Step 10 – Adjust the IOR
In the previous step we added the damaged edges to our Diffuse channel. After this, we wanted to make it appear as if there was bare metal under there, so we added a Composite map to the Fresnel IOR slot in our material, adding a VrayColor set to pure white. To adjust the IOR values using a VrayColor, put the IOR value you want to use into the RGB Multiplier of the VrayColor – in our case, we used 2.5 as a starting point for the base of our helmet. After the basic IOR value was set up we added a second layer and duplicated the VrayColor, but put a different value into the RGB Multiplier – in this project, we used 6 to get it to reflect more. As a mask we reused the VrayDirt map that we made in the previous step.

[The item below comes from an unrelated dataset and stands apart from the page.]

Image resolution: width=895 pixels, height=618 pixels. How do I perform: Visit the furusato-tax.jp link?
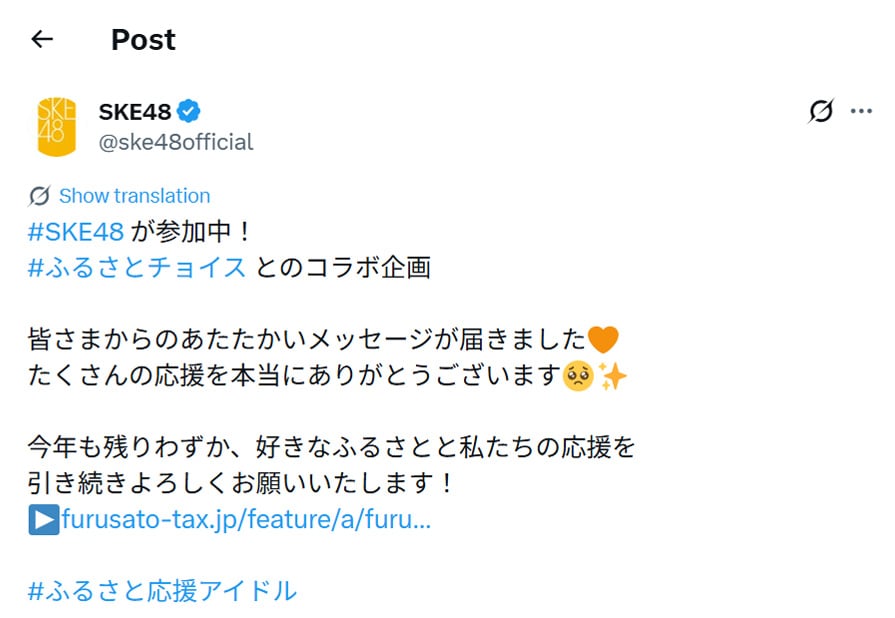pyautogui.click(x=246, y=520)
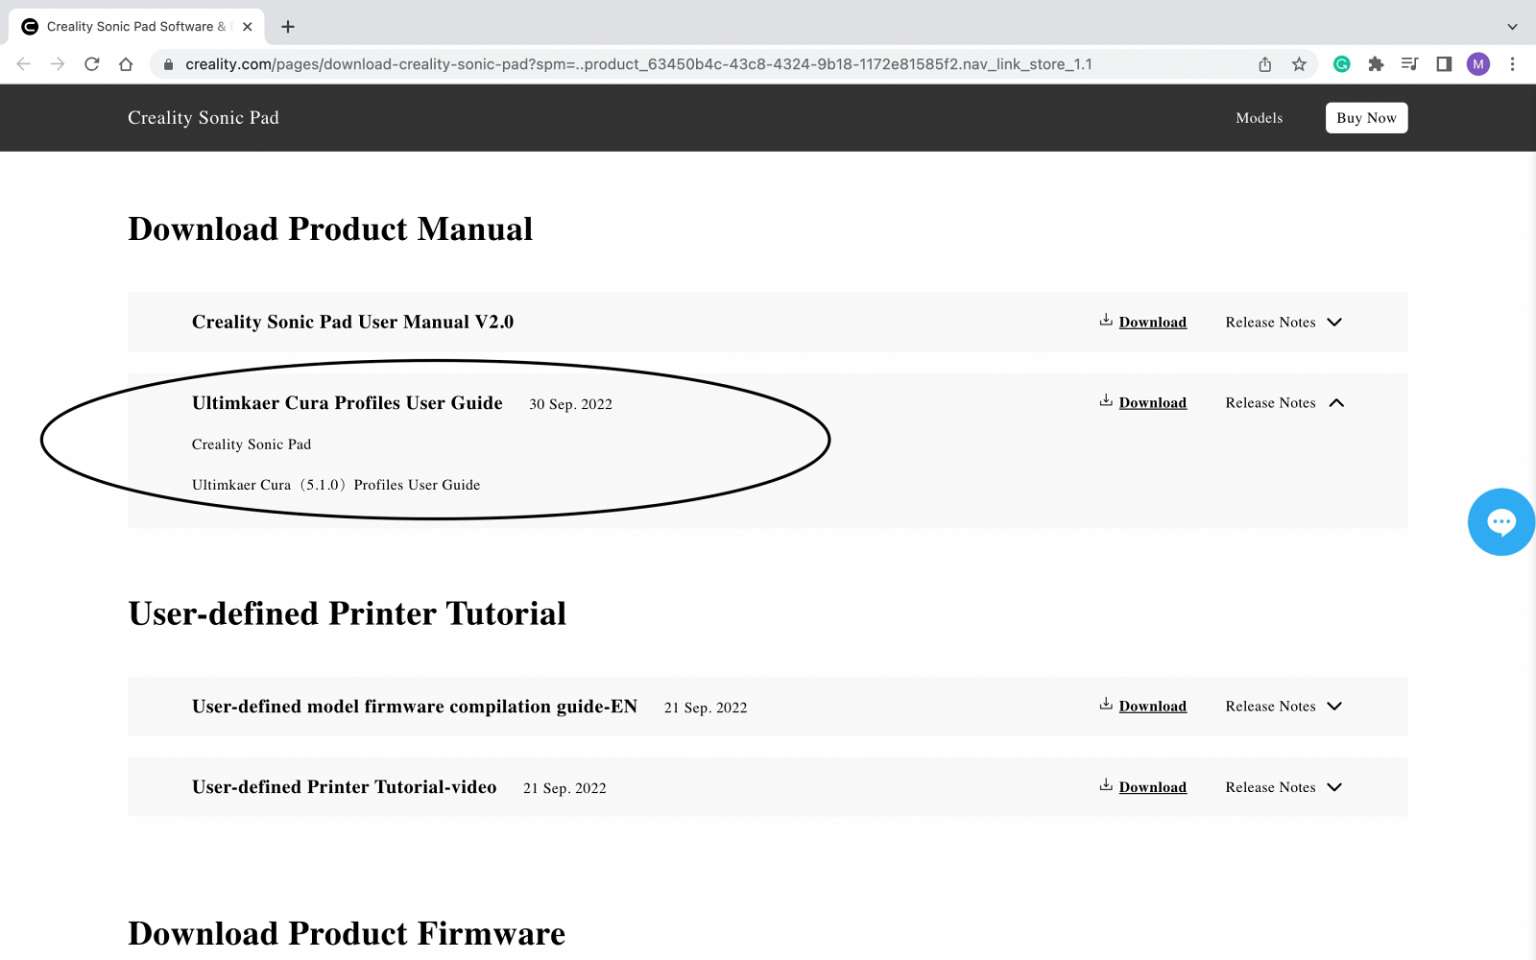Open a new browser tab

pos(288,27)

Step 11 – Add shaders for sand
The last detail we added is a layer of sand on top of the whole helmet shader. We created a bunch of sand textures to drive the VrayDirt radius and the sand colour. The Radius and Diffuse are loaded in the Triplanar to avoid unwrapping. In the VrayDirt we change the Z Bias to -3, ignore GI on and the rest off. The Radius is set to approximately 10cm, but you’ll want to tweak this setting a bit. Now the sand stacks up like it fell from above. In case you want it the other way around, set it to 3. What’s more important is the Triplanar Radius Texture Scale. This controls the shape of the sand in the occluded areas. The amount of whites and blacks in relation to the sand grain scale is important in order to get the correct feel in terms of scaling and distribution of the sand on the geometry.
Step 12 – Do the post-production
When the render is done, the fun begins. Importing the render in Photoshop as a 32-bit EXR is recommended. With Camera Raw, adjust the Contrast, Levels, Color Balance, Shadow and Highlights, Clarity and Vibrance of the image – these make a big difference. The whole image has a blue-ish tone except for the helmet, as it increases the focus on that part of the image. We added fire embers behind the helmet to increase the war feeling. With Color Dodge and Burn, we painted volumetric beams in the water to put focus on the fish.